## Work to complete:
Exact output of all the records is required.

*** Input records ***

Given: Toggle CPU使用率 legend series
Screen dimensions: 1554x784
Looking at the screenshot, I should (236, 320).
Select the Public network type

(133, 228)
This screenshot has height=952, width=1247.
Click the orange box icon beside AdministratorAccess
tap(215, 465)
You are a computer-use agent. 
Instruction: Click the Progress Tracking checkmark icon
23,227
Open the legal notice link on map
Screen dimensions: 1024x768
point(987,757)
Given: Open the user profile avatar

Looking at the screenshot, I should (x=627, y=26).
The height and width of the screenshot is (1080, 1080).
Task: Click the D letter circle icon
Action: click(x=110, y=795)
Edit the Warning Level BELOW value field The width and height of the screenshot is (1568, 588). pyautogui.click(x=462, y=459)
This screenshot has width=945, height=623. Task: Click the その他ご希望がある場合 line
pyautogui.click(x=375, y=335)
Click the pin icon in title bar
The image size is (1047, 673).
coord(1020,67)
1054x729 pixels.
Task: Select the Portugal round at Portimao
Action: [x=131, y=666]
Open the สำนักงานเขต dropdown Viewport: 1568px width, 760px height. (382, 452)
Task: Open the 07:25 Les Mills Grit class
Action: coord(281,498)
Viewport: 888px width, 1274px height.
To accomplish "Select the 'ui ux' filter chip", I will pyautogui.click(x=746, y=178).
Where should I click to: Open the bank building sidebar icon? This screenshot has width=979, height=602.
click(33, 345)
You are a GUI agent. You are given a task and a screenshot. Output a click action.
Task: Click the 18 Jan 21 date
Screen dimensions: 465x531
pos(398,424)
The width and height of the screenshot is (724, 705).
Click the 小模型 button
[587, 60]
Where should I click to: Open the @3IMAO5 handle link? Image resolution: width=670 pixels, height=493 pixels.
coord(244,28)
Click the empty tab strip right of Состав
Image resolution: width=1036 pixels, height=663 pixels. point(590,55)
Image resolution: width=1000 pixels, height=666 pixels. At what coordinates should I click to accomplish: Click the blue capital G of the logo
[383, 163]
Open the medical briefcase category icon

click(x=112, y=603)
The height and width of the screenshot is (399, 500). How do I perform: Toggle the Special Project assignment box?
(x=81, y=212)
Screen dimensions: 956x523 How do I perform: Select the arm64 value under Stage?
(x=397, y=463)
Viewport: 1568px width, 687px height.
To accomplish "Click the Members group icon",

*** End of Input records ***

## Answer for this exercise:
Given: Toggle CPU使用率 legend series
Screen dimensions: 1554x784
Looking at the screenshot, I should (236, 320).
Select the Public network type

(133, 228)
This screenshot has height=952, width=1247.
Click the orange box icon beside AdministratorAccess
tap(215, 465)
You are a computer-use agent. 
Instruction: Click the Progress Tracking checkmark icon
23,227
Open the legal notice link on map
Screen dimensions: 1024x768
point(987,757)
Given: Open the user profile avatar

Looking at the screenshot, I should (x=627, y=26).
The height and width of the screenshot is (1080, 1080).
Task: Click the D letter circle icon
Action: click(x=110, y=795)
Edit the Warning Level BELOW value field The width and height of the screenshot is (1568, 588). pyautogui.click(x=462, y=459)
This screenshot has width=945, height=623. Task: Click the その他ご希望がある場合 line
pyautogui.click(x=375, y=335)
Click the pin icon in title bar
The image size is (1047, 673).
coord(1020,67)
1054x729 pixels.
Task: Select the Portugal round at Portimao
Action: [x=131, y=666]
Open the สำนักงานเขต dropdown Viewport: 1568px width, 760px height. (382, 452)
Task: Open the 07:25 Les Mills Grit class
Action: coord(281,498)
Viewport: 888px width, 1274px height.
To accomplish "Select the 'ui ux' filter chip", I will pyautogui.click(x=746, y=178).
Where should I click to: Open the bank building sidebar icon? This screenshot has width=979, height=602.
click(33, 345)
You are a GUI agent. You are given a task and a screenshot. Output a click action.
Task: Click the 18 Jan 21 date
Screen dimensions: 465x531
pos(398,424)
The width and height of the screenshot is (724, 705).
Click the 小模型 button
[587, 60]
Where should I click to: Open the @3IMAO5 handle link? Image resolution: width=670 pixels, height=493 pixels.
coord(244,28)
Click the empty tab strip right of Состав
Image resolution: width=1036 pixels, height=663 pixels. point(590,55)
Image resolution: width=1000 pixels, height=666 pixels. At what coordinates should I click to accomplish: Click the blue capital G of the logo
[383, 163]
Open the medical briefcase category icon

click(x=112, y=603)
The height and width of the screenshot is (399, 500). How do I perform: Toggle the Special Project assignment box?
(x=81, y=212)
Screen dimensions: 956x523 How do I perform: Select the arm64 value under Stage?
(x=397, y=463)
Viewport: 1568px width, 687px height.
To accomplish "Click the Members group icon",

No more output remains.